Starting at the line containing "Task: Click the No students found row" and ending at the line containing "This screenshot has height=332, width=585.", print every line of the material below exactly, both ends included, and stop there.

▶ Data section:
▼

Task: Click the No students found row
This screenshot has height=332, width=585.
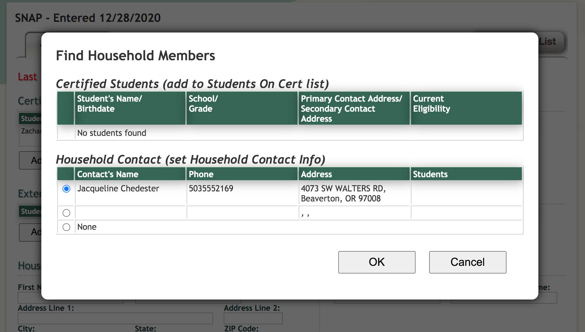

▲
▼

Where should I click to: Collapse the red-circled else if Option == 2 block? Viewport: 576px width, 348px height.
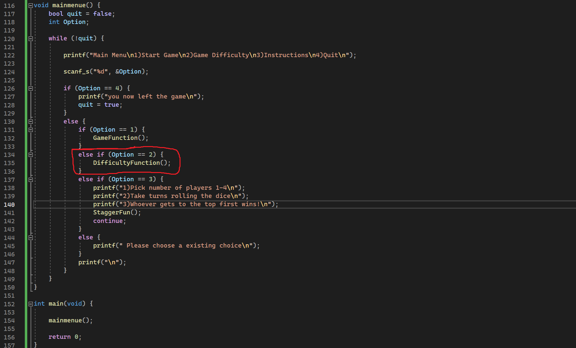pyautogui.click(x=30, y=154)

▲
▼

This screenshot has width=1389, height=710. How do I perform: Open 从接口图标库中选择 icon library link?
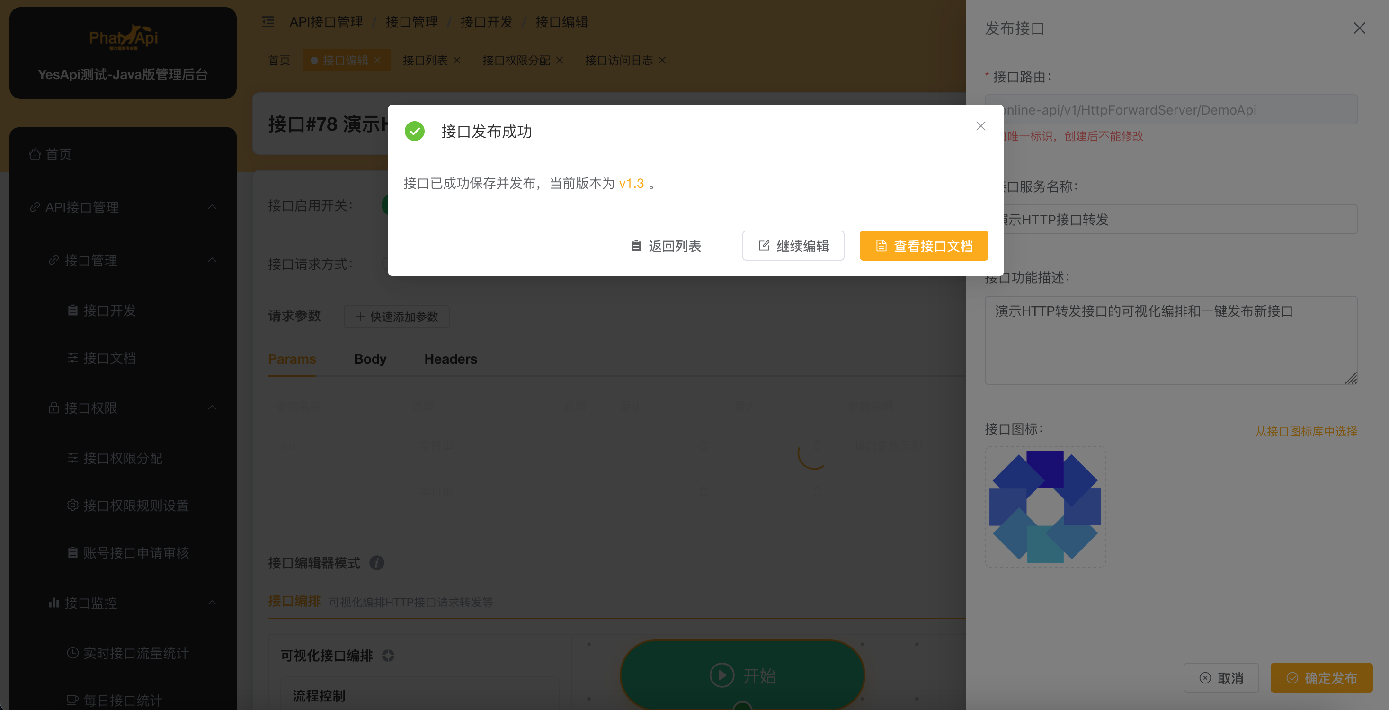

▲

▶ Answer to the exercise:
Task: Click the No students found row
This screenshot has height=332, width=585.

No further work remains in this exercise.